───── Data records ─────

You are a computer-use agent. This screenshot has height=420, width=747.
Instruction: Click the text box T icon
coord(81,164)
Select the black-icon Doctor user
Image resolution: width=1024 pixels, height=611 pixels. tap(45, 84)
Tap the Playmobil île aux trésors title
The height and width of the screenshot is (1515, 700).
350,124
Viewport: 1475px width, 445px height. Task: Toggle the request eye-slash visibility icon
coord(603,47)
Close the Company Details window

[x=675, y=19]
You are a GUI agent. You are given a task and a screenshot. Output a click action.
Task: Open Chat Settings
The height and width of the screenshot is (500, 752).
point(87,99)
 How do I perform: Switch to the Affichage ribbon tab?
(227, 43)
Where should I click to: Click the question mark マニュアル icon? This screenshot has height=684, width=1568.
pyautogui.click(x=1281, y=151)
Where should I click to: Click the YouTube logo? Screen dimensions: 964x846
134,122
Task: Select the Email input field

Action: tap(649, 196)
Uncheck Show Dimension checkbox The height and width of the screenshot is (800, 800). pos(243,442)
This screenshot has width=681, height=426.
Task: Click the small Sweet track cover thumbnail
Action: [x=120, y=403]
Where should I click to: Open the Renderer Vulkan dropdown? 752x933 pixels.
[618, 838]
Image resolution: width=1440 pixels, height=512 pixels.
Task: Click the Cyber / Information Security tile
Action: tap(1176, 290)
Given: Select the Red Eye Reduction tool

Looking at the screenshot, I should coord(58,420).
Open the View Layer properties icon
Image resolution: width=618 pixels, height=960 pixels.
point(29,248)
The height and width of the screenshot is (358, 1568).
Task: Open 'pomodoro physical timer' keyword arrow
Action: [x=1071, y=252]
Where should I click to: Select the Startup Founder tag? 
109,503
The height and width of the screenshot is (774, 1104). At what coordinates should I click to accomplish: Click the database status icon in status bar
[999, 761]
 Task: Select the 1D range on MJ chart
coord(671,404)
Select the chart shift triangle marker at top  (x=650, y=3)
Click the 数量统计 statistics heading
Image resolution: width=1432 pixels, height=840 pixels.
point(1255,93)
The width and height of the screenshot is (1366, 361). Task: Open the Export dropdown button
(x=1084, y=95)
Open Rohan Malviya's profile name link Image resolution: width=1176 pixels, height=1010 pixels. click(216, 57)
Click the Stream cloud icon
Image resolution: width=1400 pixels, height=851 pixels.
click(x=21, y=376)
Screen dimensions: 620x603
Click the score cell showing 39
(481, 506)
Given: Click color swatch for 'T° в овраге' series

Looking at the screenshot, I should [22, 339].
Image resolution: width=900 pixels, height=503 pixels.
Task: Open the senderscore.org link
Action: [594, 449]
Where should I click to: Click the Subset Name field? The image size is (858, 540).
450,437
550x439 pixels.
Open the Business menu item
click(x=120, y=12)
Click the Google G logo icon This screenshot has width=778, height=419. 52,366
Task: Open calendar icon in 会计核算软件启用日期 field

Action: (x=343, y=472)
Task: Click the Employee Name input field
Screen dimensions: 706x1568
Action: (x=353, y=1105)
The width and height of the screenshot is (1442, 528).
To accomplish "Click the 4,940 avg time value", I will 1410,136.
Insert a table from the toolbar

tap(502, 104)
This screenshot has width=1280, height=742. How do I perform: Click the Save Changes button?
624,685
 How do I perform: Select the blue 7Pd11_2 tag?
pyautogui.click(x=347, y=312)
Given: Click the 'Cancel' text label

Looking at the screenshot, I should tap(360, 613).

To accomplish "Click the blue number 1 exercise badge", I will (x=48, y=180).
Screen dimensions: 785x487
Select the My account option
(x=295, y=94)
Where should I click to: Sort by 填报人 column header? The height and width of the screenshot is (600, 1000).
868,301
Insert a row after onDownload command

─────

Copy every line of the data that holds the string "agent".

> **Response to this task**
You are a computer-use agent. This screenshot has height=420, width=747.
You are a GUI agent. You are given a task and a screenshot. Output a click action.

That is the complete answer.